Who benefits from a tax cut?

While at first glance the buyers benefit, it is actually not that simple. The figure below gives a simplified representation of the market in the absence of any tax and subsidy. The price paid by the consumers goes entirely to the producers (considering that there is initially a tax that is then lowered does not change the message). Demand is given by the green line and supply by the red line. The central point is that we consider a set supply, with a quantity Q whatever the price. This choice is motivated by the fact that in the short run the supply of energy products reacts little to prices.

Cutting the gas tax is not a good idea

The market equilibrium is given by the intersection of the two lines (point C), for a price P_1 and a quantity Q. The figure also shows the well-being (surplus) of consumers (triangle CDE) and the profits of producers (square ABCD, assuming for simplicity that the cost of production is zero).

Now consider a subsidy that makes the price paid by consumers lower than the price received by producers. The figure then changes as shown below, with the price received by producers on the vertical axis. The central point is that demand shifts from the green line to the blue line, because a given price to producers then corresponds to a lower price for consumers, and thus a higher demand.

Cutting the gas tax is not a good idea

The new equilibrium is at the intersection of supply and new demand, the point G. At this point the quantity is unchanged, and the price received by producers has increased from P_1 to P_2. The price paid by consumers has not changed (P_1), because in order to absorb the fixed quantity on the market, consumers have to take the same amount out of their pockets as before. The difference between P_2 and P_1 is the subsidy.

Who benefits? Not consumers, because their well-being is unchanged (triangle FGH, identical to triangle CDE). Producer benefits because their profits increase (square ABGF). In addition to the payment received from consumers (square ABCD as before) they receive the subsidy from the state (square CDFG).

In the end, the subsidy amounts to a transfer from the State to producers, without changing anything for consumers. The reason is simply that the quantity is fixed by the supply, and that the price will adjust so that consumers eventually absorb this supply. To do this, they must face an unchanged effective price, and so the subsidy is fully offset by an increase in the producer's price.

Considering a vertical supply line may seem extreme. However, the reasoning is similar if we take a supply that increases with price. The key point is then to contrast the sensitivities of demand and supply to price (a high sensitivity corresponds to a flatter line). As long as demand is more price sensitive than supply, the subsidy benefits producers more than consumers. In other words, there is no point in supporting demand when the bottleneck comes from supply.

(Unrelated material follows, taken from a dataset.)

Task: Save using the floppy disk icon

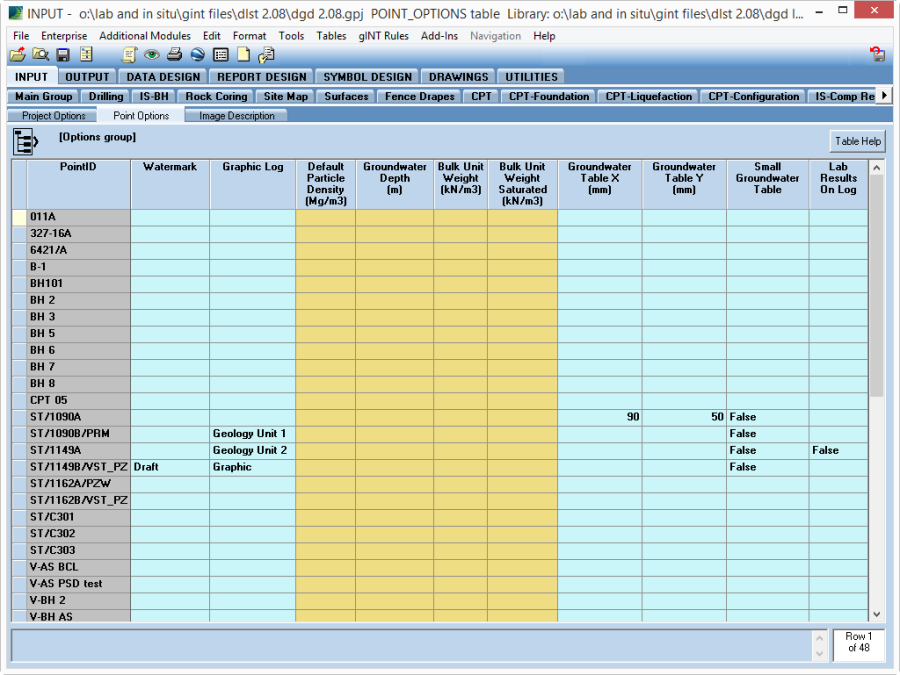Action: [63, 55]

What other measures could we consider?

While the tax cut misses its target, the problem of high inflation remains. Since it is not possible to avoid this problem as a whole, as it reflects geopolitical tensions, the appropriate response is to limit the impact on those households least able to cope.

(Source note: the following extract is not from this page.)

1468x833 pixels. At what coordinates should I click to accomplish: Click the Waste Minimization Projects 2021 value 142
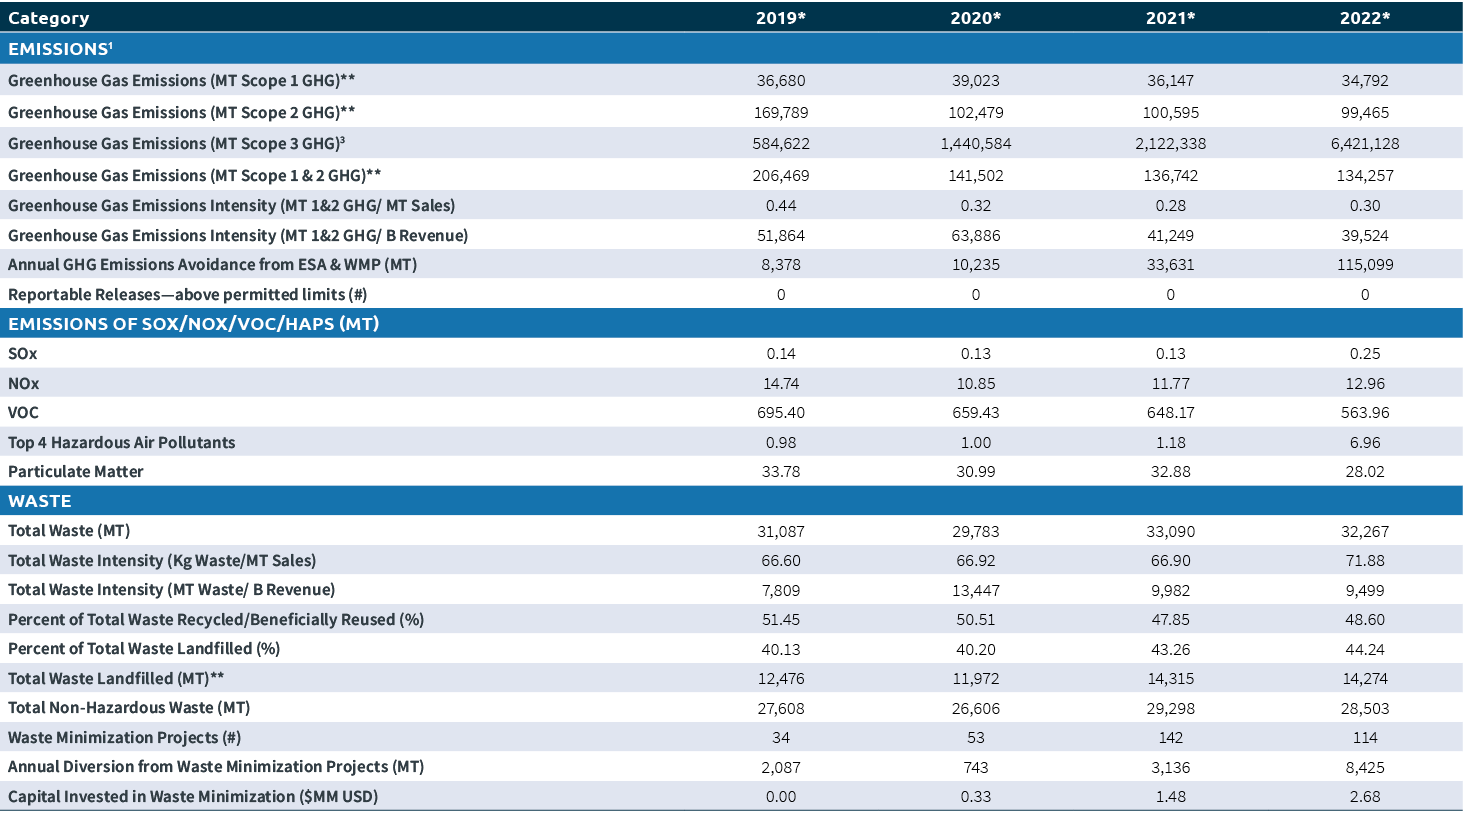pyautogui.click(x=1170, y=738)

Two points should be kept in mind. First, food and energy costs represent a larger share of the budget of low-income households. Second, these households already have relatively low savings and can therefore hardly finance their expenses by saving less.

The appropriate response is then a direct support to the lowest-income households. This is basically similar to the logic of unemployment insurance, which targets people who lose purchasing power. The fact that the loss comes from a rise in prices rather than a fall in income does not change the logic.

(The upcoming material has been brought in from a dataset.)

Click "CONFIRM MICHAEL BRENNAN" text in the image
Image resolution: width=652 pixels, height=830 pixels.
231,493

The best option is a transfer tied to income, rather than to expenditure categories. But if we still want to target expenditures such as fuel, then we can do better than a tax cut. The tax, after all, benefits more the heavy energy users, who are not the worst-off households.

An alternative would be to temporarily reduce the annual vehicle registration tax in inverse proportion to the engine size. The support would then go to smaller vehicles which are less energy intensive, and most often owned by modest households.